*** TASK INPUTS Section Begins ***

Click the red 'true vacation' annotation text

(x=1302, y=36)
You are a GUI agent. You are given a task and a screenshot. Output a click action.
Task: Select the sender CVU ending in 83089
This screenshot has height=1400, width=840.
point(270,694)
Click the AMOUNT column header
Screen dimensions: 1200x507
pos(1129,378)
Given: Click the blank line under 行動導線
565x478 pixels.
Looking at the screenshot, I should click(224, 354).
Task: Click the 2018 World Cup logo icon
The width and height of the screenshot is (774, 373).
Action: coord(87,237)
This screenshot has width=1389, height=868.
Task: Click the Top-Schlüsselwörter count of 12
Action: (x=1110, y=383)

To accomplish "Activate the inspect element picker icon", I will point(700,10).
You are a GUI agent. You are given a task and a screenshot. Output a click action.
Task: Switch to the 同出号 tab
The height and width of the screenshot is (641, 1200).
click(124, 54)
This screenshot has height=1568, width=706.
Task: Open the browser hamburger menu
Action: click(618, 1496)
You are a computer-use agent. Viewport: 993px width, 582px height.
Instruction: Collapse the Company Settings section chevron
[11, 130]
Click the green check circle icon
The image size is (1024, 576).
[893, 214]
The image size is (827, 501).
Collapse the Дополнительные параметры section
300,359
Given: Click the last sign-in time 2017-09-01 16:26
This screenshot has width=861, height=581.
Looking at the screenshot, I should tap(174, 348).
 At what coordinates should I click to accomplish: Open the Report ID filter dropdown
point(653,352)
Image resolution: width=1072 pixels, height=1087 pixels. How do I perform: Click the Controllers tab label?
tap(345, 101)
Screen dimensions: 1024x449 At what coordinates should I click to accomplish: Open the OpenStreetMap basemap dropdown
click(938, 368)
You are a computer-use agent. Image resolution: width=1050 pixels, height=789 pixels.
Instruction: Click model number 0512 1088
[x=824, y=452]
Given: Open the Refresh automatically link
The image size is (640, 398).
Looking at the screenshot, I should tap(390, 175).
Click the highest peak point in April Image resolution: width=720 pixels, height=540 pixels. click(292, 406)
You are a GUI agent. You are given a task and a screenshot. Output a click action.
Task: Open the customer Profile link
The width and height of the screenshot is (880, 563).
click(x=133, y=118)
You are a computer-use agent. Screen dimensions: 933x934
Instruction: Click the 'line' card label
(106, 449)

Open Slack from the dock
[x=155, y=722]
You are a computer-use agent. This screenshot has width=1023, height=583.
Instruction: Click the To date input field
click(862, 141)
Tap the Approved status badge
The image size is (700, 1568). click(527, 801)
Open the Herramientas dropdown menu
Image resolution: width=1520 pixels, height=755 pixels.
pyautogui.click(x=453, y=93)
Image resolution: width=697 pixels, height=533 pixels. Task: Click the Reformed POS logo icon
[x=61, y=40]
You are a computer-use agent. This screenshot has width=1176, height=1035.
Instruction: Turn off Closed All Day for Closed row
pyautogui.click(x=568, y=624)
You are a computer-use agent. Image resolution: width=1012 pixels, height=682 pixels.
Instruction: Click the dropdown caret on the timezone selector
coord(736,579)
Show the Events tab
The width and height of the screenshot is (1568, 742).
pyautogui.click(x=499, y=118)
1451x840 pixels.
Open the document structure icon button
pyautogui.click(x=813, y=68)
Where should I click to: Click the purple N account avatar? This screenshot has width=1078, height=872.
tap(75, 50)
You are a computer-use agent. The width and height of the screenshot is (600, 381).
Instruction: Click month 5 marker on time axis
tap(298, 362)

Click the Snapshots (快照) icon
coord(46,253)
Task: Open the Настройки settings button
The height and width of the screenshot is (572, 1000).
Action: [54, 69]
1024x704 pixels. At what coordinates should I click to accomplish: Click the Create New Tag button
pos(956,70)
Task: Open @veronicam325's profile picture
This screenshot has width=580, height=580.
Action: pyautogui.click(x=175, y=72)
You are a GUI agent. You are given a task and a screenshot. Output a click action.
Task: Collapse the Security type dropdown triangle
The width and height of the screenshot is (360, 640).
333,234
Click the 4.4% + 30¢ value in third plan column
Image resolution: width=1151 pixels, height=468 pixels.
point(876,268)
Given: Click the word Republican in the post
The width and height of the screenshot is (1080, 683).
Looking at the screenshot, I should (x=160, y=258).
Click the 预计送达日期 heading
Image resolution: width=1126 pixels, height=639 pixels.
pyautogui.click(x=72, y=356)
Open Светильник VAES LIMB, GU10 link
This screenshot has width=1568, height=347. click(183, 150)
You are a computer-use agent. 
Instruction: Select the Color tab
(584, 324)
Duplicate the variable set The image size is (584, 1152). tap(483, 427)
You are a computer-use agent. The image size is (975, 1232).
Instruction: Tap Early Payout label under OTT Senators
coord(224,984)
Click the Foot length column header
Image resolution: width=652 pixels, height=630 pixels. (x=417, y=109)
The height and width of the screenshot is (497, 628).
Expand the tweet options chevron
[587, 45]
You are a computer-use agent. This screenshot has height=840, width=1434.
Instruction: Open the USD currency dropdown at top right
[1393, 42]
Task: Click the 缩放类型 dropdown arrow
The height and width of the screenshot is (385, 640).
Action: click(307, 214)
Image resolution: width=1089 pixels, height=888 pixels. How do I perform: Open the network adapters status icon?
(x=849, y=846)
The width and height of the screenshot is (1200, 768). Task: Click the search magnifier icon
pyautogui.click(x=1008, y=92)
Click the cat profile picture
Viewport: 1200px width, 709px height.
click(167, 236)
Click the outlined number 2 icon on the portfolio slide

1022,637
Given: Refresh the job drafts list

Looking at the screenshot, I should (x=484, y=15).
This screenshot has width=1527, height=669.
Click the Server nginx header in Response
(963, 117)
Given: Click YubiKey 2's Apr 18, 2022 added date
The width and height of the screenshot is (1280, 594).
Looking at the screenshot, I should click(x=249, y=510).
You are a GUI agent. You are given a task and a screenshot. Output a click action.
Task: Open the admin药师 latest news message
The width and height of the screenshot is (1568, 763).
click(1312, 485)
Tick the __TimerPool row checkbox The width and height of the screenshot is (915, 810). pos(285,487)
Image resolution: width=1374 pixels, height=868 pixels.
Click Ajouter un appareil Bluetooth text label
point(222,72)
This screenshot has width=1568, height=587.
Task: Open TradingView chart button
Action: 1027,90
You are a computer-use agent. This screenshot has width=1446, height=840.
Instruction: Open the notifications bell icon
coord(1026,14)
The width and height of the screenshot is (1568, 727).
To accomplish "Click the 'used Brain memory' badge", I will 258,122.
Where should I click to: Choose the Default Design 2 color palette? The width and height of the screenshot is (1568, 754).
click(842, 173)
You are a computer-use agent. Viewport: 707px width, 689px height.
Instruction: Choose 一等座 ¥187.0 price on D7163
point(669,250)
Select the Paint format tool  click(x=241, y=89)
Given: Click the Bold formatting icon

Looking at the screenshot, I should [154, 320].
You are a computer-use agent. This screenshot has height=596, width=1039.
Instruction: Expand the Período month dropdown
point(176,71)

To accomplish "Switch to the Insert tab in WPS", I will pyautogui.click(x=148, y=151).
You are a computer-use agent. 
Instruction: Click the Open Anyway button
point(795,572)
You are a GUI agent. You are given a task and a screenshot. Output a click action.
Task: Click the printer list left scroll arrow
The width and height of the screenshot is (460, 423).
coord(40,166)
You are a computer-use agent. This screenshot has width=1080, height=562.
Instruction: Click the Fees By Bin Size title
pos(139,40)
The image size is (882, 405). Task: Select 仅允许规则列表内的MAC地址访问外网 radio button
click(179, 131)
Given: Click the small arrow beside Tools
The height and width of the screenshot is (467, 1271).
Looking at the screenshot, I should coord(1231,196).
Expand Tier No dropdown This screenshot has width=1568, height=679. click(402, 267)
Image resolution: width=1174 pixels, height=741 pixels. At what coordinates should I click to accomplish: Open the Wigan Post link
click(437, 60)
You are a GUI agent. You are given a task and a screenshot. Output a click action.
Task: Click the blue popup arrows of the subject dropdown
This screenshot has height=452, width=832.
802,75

*** TASK INPUTS Section Ends ***

◆ TASK OBJECTIVE ◆
Start at the first line of the entries above. Set down each line exactly through the one with "You are a computer-use agent. Viewport: 993px", and stop there.

◆ THE ANSWER ◆
Click the red 'true vacation' annotation text

(x=1302, y=36)
You are a GUI agent. You are given a task and a screenshot. Output a click action.
Task: Select the sender CVU ending in 83089
This screenshot has height=1400, width=840.
point(270,694)
Click the AMOUNT column header
Screen dimensions: 1200x507
pos(1129,378)
Given: Click the blank line under 行動導線
565x478 pixels.
Looking at the screenshot, I should click(224, 354).
Task: Click the 2018 World Cup logo icon
The width and height of the screenshot is (774, 373).
Action: coord(87,237)
This screenshot has width=1389, height=868.
Task: Click the Top-Schlüsselwörter count of 12
Action: (x=1110, y=383)

To accomplish "Activate the inspect element picker icon", I will point(700,10).
You are a GUI agent. You are given a task and a screenshot. Output a click action.
Task: Switch to the 同出号 tab
The height and width of the screenshot is (641, 1200).
click(124, 54)
This screenshot has height=1568, width=706.
Task: Open the browser hamburger menu
Action: click(618, 1496)
You are a computer-use agent. Viewport: 993px width, 582px height.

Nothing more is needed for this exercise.